▶ **Task prompt**
Return copies of the lines below that mention "card".

▶ **Source records**

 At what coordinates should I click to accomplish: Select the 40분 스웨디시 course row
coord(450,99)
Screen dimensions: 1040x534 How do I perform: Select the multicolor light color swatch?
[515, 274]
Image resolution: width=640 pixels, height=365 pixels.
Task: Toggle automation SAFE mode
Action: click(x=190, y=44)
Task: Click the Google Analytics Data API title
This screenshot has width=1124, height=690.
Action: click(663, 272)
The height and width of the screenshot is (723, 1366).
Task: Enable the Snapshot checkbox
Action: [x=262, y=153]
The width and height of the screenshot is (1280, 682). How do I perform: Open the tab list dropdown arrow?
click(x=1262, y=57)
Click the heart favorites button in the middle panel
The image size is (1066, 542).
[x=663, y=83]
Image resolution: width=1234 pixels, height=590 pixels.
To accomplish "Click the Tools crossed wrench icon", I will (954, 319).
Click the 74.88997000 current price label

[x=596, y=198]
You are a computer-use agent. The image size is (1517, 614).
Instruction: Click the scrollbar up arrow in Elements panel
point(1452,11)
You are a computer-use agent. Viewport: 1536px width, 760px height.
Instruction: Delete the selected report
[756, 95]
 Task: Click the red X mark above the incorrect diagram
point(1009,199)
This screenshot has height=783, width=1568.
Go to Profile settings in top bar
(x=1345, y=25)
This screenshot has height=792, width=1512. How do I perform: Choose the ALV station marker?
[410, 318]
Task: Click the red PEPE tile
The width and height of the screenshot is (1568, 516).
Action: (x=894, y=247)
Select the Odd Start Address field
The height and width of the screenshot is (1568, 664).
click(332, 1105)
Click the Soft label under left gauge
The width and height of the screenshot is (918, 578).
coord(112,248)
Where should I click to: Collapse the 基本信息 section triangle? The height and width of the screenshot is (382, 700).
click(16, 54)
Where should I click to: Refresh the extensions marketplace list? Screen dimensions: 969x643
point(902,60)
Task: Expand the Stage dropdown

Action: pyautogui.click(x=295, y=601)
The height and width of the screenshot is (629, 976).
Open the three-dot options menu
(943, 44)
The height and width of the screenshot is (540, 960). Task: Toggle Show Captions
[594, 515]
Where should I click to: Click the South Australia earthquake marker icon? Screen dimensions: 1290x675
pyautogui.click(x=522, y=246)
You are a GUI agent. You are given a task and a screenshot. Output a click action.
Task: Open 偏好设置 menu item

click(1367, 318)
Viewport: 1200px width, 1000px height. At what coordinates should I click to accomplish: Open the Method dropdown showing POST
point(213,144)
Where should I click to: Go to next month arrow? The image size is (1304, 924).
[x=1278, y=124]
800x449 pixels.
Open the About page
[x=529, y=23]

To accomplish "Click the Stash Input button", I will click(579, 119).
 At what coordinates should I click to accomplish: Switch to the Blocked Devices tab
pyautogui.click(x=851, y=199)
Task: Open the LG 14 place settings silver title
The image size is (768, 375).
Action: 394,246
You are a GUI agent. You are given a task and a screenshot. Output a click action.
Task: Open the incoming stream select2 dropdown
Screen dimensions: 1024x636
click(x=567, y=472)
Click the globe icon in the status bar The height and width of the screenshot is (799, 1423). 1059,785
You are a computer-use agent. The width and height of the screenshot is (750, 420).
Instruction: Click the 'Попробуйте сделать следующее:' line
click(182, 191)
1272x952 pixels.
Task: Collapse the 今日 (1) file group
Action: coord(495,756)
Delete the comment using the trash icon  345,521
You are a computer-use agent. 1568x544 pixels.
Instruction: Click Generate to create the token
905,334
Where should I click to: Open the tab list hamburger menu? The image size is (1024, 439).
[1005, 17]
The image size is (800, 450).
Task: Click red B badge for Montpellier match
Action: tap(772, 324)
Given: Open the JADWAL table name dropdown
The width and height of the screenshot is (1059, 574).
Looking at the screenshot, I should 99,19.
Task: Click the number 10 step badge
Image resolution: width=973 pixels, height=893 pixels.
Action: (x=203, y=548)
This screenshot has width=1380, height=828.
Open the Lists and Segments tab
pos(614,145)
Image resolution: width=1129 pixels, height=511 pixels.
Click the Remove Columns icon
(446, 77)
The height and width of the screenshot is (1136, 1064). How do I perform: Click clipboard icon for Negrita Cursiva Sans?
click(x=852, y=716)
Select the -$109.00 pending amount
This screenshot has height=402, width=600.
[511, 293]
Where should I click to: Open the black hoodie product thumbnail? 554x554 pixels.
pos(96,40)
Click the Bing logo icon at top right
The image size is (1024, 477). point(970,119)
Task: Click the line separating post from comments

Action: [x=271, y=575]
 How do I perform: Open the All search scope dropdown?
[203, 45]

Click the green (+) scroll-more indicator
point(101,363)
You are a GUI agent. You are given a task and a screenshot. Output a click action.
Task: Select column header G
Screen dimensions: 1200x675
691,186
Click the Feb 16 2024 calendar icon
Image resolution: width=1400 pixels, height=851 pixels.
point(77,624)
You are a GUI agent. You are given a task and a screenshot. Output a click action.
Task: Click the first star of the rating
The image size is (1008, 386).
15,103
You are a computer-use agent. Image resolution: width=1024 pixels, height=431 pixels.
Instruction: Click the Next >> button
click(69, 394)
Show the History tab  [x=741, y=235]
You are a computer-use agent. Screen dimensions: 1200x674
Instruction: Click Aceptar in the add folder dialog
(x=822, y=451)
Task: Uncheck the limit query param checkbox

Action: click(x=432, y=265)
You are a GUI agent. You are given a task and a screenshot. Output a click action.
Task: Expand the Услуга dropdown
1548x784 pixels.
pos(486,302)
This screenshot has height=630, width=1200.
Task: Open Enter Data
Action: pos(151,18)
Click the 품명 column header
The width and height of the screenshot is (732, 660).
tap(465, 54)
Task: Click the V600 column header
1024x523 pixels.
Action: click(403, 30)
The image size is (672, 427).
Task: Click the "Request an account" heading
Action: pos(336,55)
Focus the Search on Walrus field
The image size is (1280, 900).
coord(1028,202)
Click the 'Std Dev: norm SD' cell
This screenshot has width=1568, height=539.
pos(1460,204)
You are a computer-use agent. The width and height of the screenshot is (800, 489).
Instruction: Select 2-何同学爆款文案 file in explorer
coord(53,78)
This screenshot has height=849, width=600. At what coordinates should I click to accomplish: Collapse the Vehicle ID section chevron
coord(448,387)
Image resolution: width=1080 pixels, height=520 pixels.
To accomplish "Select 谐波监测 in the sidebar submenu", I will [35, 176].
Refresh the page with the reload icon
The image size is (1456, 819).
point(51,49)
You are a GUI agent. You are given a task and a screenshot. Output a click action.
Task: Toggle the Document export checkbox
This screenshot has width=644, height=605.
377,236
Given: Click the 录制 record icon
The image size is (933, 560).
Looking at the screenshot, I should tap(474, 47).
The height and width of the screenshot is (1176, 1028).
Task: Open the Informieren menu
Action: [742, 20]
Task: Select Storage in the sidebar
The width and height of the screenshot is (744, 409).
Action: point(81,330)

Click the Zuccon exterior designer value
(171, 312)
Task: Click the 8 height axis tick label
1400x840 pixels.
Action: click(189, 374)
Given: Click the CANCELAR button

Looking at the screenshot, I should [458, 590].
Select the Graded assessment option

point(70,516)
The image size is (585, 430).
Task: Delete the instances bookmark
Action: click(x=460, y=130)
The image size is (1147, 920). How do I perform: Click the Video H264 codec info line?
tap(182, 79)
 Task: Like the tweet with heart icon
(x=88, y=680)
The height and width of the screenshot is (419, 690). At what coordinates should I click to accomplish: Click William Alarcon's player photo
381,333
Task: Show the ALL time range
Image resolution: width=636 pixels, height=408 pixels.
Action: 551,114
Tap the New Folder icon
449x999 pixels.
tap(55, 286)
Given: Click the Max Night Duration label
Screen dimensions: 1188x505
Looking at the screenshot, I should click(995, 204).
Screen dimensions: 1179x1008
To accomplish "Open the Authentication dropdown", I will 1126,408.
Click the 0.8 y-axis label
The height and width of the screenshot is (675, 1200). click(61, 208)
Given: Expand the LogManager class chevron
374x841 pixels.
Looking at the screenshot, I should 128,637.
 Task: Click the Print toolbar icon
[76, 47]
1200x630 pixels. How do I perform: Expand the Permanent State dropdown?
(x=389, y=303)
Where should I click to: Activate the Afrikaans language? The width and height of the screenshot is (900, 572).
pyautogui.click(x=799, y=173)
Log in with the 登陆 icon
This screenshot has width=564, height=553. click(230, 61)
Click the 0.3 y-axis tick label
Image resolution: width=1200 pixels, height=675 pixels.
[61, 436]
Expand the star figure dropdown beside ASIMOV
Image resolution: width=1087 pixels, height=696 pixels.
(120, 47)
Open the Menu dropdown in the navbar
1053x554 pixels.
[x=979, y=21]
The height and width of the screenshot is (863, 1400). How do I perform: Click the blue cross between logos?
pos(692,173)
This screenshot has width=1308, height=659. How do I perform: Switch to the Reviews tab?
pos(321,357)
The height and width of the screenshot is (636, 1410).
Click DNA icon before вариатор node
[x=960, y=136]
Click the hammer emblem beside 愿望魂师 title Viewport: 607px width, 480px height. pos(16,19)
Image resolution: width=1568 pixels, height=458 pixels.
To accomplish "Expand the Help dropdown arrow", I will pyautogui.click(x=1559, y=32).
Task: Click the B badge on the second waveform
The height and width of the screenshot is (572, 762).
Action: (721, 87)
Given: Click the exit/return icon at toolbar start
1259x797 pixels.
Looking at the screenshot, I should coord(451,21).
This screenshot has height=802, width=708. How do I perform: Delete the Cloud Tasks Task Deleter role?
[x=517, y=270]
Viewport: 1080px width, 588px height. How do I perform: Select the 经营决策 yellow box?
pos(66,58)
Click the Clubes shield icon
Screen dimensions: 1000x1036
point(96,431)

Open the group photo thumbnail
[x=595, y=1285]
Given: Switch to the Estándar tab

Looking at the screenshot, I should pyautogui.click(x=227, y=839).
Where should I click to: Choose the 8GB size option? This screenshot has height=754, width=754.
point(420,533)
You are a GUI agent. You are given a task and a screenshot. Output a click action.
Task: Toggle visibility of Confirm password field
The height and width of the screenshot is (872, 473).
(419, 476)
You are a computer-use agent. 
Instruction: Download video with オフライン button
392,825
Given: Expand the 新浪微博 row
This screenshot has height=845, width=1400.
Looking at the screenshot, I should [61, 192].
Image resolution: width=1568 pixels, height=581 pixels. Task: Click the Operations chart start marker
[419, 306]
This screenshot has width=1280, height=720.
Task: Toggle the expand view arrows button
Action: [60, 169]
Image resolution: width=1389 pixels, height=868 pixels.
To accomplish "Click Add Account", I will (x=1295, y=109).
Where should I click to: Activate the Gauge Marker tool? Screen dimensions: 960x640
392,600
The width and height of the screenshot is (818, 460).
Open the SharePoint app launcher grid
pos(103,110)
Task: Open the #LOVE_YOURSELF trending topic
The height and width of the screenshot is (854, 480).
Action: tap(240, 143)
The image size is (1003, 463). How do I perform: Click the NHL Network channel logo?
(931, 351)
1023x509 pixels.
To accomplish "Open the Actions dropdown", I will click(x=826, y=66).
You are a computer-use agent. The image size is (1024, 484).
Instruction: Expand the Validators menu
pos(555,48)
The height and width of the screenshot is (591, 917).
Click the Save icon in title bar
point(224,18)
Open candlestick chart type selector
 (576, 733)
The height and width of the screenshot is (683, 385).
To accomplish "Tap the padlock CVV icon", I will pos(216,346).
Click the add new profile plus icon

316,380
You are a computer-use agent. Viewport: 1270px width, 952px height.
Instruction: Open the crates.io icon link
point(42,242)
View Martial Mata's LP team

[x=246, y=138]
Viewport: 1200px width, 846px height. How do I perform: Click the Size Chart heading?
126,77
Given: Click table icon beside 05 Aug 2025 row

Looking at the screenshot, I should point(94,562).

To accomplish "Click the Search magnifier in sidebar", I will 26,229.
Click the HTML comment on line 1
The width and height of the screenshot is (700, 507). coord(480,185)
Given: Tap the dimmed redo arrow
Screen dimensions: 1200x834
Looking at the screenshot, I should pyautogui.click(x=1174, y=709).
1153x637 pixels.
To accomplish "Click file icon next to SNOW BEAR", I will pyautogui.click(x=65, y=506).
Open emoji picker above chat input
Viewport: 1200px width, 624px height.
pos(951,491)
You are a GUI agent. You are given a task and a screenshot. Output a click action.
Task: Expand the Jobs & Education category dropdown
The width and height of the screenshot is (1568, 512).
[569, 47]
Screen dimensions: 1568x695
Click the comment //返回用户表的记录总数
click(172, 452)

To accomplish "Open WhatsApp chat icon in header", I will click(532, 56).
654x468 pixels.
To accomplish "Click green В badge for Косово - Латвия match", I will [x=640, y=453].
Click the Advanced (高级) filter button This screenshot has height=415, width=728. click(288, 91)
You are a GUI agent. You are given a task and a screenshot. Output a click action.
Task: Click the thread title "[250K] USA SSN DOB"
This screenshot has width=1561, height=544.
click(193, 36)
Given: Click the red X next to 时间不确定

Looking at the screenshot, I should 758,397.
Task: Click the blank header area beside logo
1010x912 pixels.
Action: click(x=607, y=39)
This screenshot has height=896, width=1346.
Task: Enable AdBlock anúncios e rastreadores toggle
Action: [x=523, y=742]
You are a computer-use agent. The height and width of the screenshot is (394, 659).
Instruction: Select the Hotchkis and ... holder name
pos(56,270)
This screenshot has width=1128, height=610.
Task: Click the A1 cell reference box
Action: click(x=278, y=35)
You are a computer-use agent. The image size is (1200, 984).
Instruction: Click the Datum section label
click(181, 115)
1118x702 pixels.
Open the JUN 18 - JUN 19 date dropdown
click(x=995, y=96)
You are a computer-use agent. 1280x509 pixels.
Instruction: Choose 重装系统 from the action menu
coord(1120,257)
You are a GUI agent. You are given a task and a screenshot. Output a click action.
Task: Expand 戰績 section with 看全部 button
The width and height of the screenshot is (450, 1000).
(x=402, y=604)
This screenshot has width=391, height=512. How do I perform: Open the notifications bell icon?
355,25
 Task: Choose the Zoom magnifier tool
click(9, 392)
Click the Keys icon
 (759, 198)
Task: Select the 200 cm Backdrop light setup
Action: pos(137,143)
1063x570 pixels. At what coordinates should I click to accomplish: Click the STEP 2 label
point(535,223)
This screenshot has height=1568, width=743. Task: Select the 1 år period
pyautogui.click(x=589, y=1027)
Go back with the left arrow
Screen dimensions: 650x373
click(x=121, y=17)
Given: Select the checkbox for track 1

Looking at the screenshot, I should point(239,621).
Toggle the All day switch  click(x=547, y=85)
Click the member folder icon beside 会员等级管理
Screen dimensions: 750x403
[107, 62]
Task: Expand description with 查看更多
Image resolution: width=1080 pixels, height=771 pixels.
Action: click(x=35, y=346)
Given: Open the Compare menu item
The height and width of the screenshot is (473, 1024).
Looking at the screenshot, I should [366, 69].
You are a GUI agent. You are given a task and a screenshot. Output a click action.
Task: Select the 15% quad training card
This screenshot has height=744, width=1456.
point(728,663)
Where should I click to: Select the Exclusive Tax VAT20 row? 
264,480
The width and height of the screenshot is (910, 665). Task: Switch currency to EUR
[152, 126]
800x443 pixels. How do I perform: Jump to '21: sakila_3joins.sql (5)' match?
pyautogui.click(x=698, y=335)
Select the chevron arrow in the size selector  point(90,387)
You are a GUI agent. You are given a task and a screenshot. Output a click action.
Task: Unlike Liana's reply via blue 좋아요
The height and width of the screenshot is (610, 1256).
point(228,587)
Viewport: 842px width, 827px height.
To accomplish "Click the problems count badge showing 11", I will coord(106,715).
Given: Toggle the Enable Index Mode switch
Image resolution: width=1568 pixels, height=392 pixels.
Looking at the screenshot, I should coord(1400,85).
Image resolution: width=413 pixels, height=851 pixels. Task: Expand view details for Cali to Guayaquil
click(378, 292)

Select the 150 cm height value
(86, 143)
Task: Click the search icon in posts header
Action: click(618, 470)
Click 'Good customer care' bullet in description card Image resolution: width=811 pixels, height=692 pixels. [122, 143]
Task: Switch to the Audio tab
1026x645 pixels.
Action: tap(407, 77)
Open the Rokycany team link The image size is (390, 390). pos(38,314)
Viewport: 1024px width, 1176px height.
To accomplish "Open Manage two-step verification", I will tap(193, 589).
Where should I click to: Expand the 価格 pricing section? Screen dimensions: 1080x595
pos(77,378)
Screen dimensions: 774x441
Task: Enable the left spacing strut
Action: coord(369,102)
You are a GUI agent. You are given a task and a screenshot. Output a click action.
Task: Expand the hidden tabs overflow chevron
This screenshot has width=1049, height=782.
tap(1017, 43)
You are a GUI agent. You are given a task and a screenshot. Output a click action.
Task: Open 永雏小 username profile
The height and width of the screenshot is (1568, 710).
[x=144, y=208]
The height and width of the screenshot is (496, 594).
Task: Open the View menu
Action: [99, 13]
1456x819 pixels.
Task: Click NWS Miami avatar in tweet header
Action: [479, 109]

▶ **Solved exercise**
Task: Select the 15% quad training card
Click 'Good customer care' bullet in description card Image resolution: width=811 pixels, height=692 pixels. [122, 143]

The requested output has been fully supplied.